Reductions in anti-inflammatory gut bacteria are associated with depression in a sample of young adults

• Published in: Brain, behavior, and immunity Vol. 88; pp. 308 - 324
• Main Authors: Liu, Richard T., Rowan-Nash, Aislinn D., Sheehan, Ana E., Walsh, Rachel F.L., Sanzari, Christina M., Korry, Benjamin J., Belenky, Peter
• Format: Journal Article
• Language: English
• Published: Netherlands Elsevier Inc 01.08.2020
• Subjects: Anti-Inflammatory Agents; Bacteria; Depression; Depressive Disorder, Major; Feces; Gastrointestinal Microbiome; Humans; Inflammation; Microbiome; SCFA; Young Adult; Depression; Inflammation; SCFA; Microbiome
• ISSN: 0889-1591; 1090-2139; 1090-2139
• DOI: 10.1016/j.bbi.2020.03.026

•Microbiome characteristics were compared in young adults with and without depression.•Phylogenetic diversity of the microbiome is reduced in young adults with depression.•The depressed group has fewer anti-inflammatory bacteria, such as Faecalibacterium.•The magnitudes of many microbiome changes align with symptom severity.

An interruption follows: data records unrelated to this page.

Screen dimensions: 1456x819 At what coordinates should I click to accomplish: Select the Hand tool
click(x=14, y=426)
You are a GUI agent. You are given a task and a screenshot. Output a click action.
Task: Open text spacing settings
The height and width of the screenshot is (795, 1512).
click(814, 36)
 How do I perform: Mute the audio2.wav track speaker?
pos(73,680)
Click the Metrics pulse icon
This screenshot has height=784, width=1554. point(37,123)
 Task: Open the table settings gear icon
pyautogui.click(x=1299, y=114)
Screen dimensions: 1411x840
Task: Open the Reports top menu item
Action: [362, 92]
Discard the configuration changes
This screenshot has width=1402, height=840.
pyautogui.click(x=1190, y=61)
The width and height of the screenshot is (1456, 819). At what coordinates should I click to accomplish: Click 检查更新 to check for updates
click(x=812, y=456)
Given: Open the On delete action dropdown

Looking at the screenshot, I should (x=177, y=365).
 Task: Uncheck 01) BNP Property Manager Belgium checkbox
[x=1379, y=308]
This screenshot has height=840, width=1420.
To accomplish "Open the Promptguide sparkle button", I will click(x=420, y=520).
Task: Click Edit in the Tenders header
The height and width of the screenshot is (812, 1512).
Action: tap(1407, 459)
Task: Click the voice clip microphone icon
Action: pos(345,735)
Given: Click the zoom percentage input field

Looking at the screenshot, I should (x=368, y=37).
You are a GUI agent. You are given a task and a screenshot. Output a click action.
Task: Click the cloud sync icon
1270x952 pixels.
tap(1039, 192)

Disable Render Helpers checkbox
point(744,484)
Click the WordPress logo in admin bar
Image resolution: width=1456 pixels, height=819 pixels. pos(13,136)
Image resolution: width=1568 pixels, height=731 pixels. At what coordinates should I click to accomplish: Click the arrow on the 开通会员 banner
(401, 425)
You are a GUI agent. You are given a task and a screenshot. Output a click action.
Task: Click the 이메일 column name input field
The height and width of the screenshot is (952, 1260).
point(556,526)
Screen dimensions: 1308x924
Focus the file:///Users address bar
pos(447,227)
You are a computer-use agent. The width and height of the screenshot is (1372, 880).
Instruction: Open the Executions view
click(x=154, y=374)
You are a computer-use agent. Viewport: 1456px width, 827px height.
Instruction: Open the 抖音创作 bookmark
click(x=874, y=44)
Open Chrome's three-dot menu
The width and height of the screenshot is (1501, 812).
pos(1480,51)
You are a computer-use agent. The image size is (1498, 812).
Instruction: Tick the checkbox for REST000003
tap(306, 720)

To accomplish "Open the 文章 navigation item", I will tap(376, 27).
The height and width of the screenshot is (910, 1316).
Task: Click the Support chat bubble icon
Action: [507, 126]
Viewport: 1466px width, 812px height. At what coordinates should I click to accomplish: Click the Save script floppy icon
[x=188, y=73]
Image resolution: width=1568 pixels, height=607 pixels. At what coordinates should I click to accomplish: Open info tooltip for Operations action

We assessed the gut microbiota of 90 American young adults, comparing 43 participants with major depressive disorder (MDD) and 47 healthy controls, and found that the MDD subjects had significantly different gut microbiota compared to the healthy controls at multiple taxonomic levels. At the phylum level, participants with MDD had lower levels of Firmicutes and higher levels of Bacteroidetes, with similar trends in the at the class (Clostridia and Bacteroidia) and order (Clostridiales and Bacteroidales) levels. At the genus level, the MDD group had lower levels of Faecalibacterium and other related members of the family Ruminococcaceae, which was also reduced relative to healthy controls. Additionally, the class Gammaproteobacteria and genus Flavonifractor were enriched in participants with MDD. Accordingly, predicted functional differences between the two groups include a reduced abundance of short-chain fatty acid production pathways in the MDD group. We also demonstrated that the magnitude of taxonomic changes was associated with the severity of depressive symptoms in many cases, and that most changes were present regardless of whether depressed participants were taking psychotropic medications. Overall, our results support a link between MDD and lower levels of anti-inflammatory, butyrate-producing bacteria, and may support a connection between the gut microbiota and the chronic, low-grade inflammation often observed in MDD patients.